Avec la Constitution de 1946, le régime d’exception est maintenu sur quelques points. L’article 72 prolonge le « régime des décrets » qui admet la compétence législative du chef de l’Etat français dans les Colonies. L’article 82 précise que les « citoyens qui n’ont pas le statut civil français conservent leur statut personnel tant qu’ils n’y ont pas renoncé ». Le système du double collège perpétue la distinction entre « citoyens » et indigènes pour les sièges à pourvoir lors des élections aux Assemblées locales. En vertu de l’égalité civique, le ségrégationnisme est de moins en moins affirmé, mais subsiste dans la réalité. Sa base paternaliste s’adapte au contexte de la décolonisation, et le législateur conçoit l’ « Union française » comme le cadre idéal pour l’apprentissage des valeurs démocratiques. Il justifie la représentation du Cameroun au Parlement français comme le moyen de former aux responsabilités publiques les hommes qui, le moment venu, auront la « maturité » nécessaire pour décider de leur avenir.
La loi-cadre du 23 juin 1956 est une manifestation supplémentaire du paternalisme français : l’autonomie interne ne s’exerce que sous le regard bienveillant de la puissance tutélaire. Alors qu’en Métropole le Premier Ministre émane de la majorité parlementaire, c’est le Haut-commissaire de la République qui désigne le chef du Gouvernement camerounais. Certes, ceci semble conforme au régime de tutelle qui autorise la France à conduire progressivement les Camerounais «  à la capacité de se diriger eux-mêmes ». Mais ce paternalisme a pour revers de maintenir le Cameroun sous l’emprise impériale de la France. Les indigènes doivent par conséquent se laisser guider par leurs maîtres, seuls juges de leurs progrès. Dès lors, la mission civilisatrice apparaît, non comme une fin, mais comme un long processus d’occidentalisation du droit et des mœurs, dont l’Etat colonial n’a pas été l’artisan exclusif.

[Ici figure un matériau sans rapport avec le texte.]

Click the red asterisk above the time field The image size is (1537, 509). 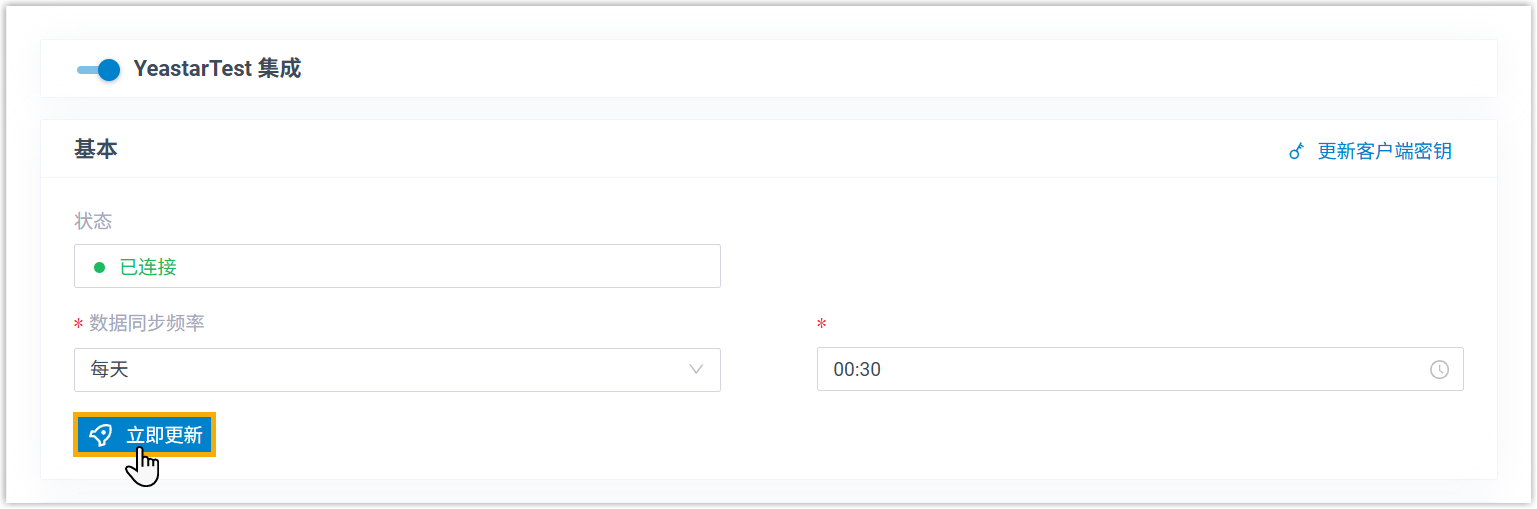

L’occidentalisation du Cameroun du fait de la politique d’assimilation
Dans cette perspective dynamique, la France a introduit ses valeurs et  principes juridiques au Cameroun, en pratiquant une politique d’assimilation. Le Français est imposé comme langue officielle dans les écoles publiques et confessionnelles. Les Missions chrétiennes poursuivent l’œuvre d’évangélisation entamée bien avant la période allemande. Le développement simultané de l’éducation laïque et du christianisme bouscule les droits traditionnels en mettant en cause leurs fondements contraires aux idées libérales de la philosophie occidentale. La « Déclaration des droits de l’homme et du citoyen » est considérée comme la norme suprême, et le droit local doit s’y conformer.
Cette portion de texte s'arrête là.